The defendant took these writs and alleged that the court erred in the foregoing decisions.
Eugene Snyder and Jeremiah S. Black, for plaintiff in error.
This Conduit Company is a transportation company, within the meaning of the Act of Assembly. The company lost some oil by a fire, which the stockholders agreed to replace on condition that the company should pay them for it. This created a debt which was due to the stockholders, payable out of the company’s capital, or any property it possessed. But the creditors gave time until the earnings were sufficient to pay the debt and make a dividend besides. Then the debt and dividend were paid together. These facts were not denied, but because the distribution was made in the form of a dividend, substantial justice was refused, and the company was taxed for its losses as well as its profits.

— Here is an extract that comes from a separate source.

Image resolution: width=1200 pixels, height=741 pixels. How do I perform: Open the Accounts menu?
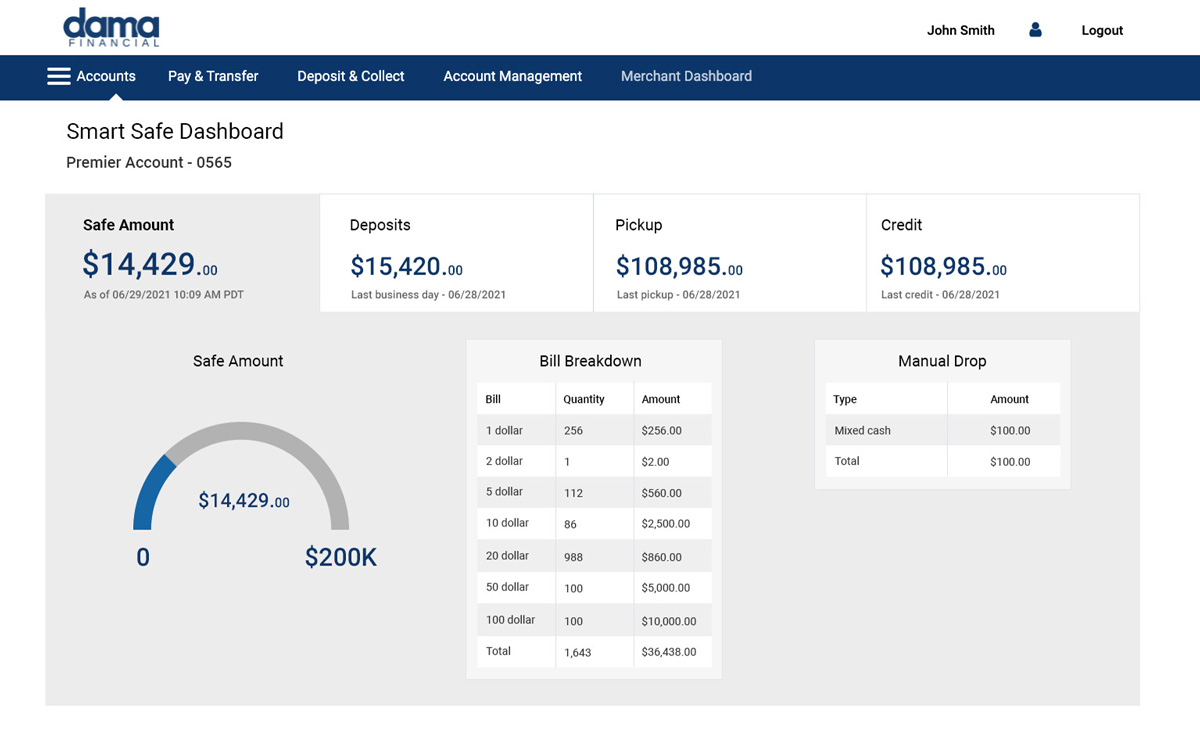[106, 77]
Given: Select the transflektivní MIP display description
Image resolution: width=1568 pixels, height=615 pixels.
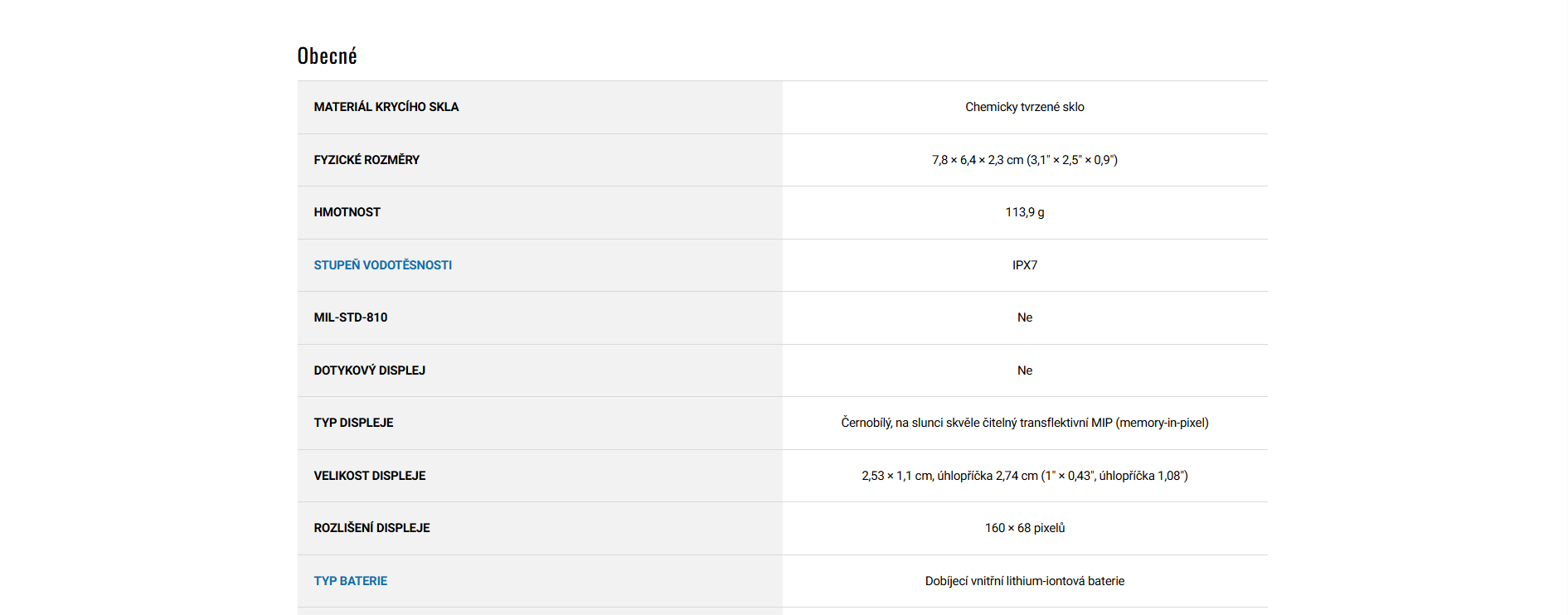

Lyman D. Grilbert, Deputy Attorney-General, and Henry W. *311 Palmer, Attorney-General, for the Commonwealth.
This corporation from the language of its charter and the nature of its 'business, is subject to this tax. The legislature expressly declared that it taxed every corporation “ owning, operating or leasing, any device for the transportation of freight or passengers.” These words were intended to reach any other method than that in use by the corporations already specified in the section.
The charter of the company, already referred to, sustains this interpretation. Among the privileges given the company there is found the express one “ to transport petroleum,” and “ to take, use and occupy such lands as may be necessary” “for the purpose of laying down pipes or tubing for the conveyance of oil.”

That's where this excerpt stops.